_Work order:_ Only the lines from the one with "Instruction: Open the 22 окт date dropdown" to the end of the data below should be given again, exactly, with both ends included and pictures omitted.

_Material provided:_
+ + +
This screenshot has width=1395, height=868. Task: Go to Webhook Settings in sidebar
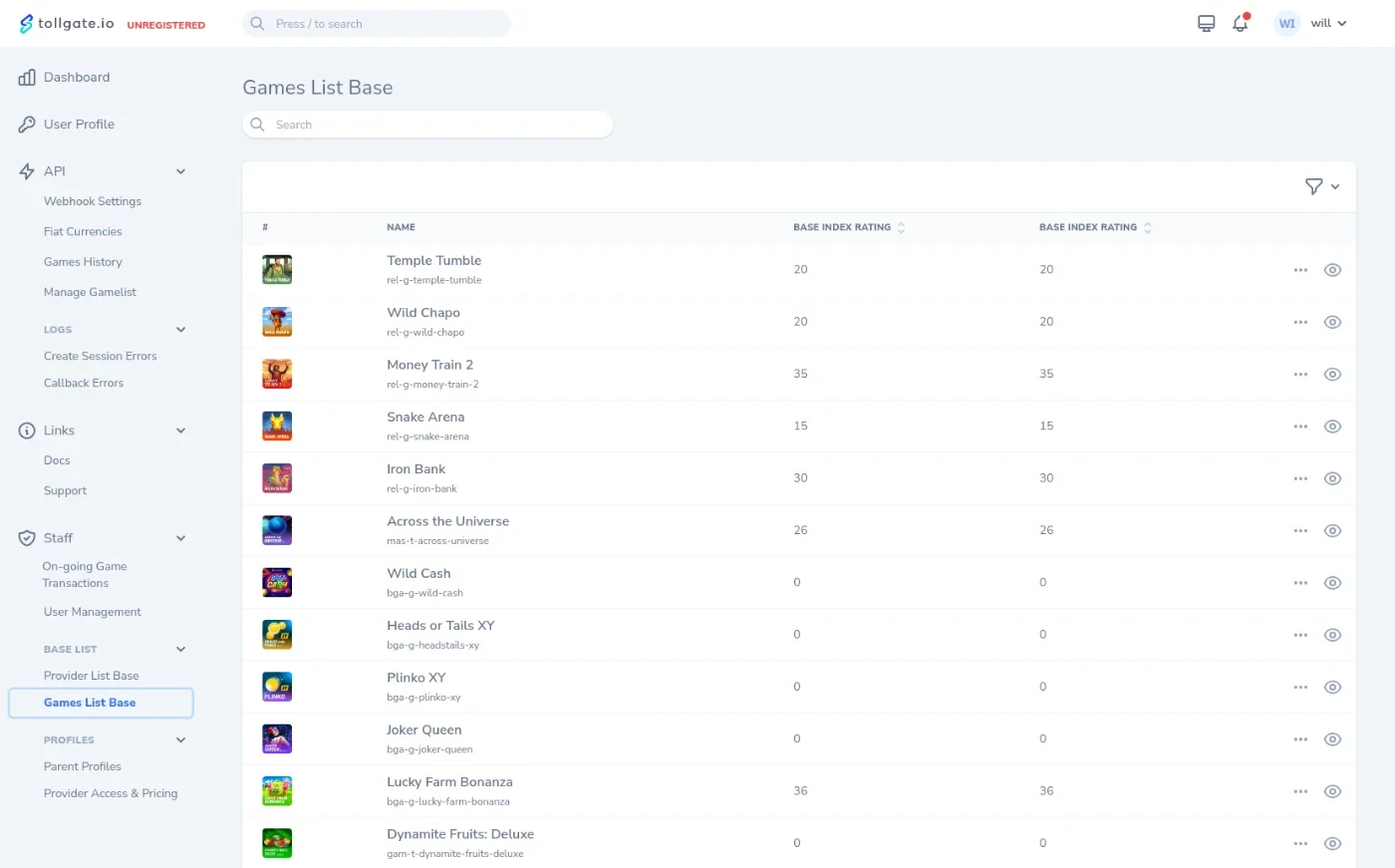93,201
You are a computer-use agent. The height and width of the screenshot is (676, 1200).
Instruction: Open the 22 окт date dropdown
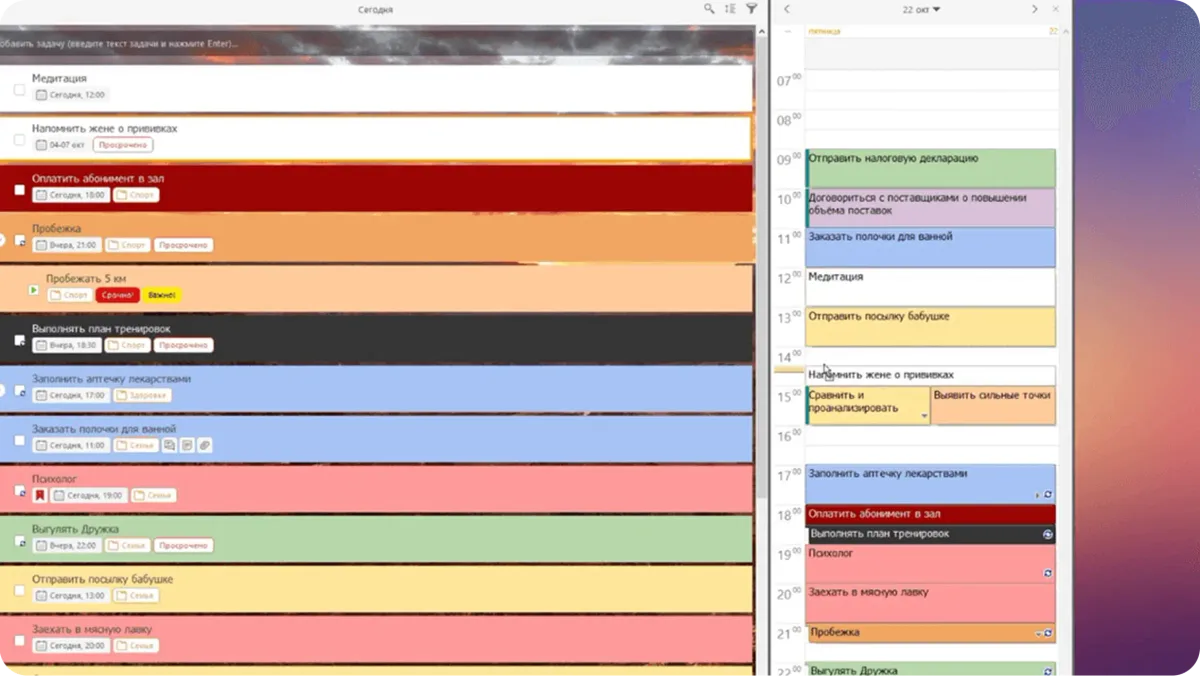tap(921, 10)
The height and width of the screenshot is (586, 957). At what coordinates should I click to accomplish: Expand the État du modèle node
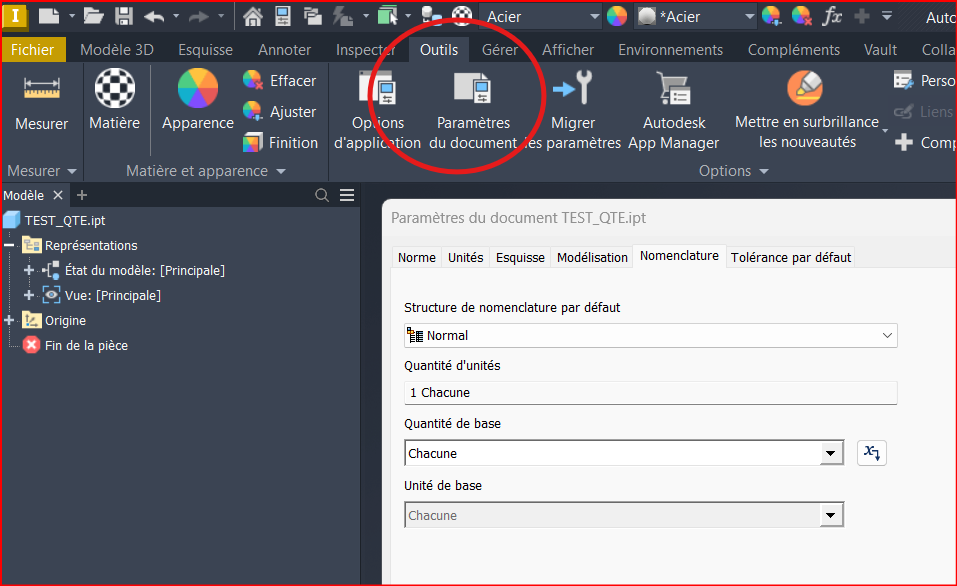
+ + +
_Response:_
Instruction: Open the 22 окт date dropdown
tap(921, 10)
The height and width of the screenshot is (586, 957). At what coordinates should I click to accomplish: Expand the État du modèle node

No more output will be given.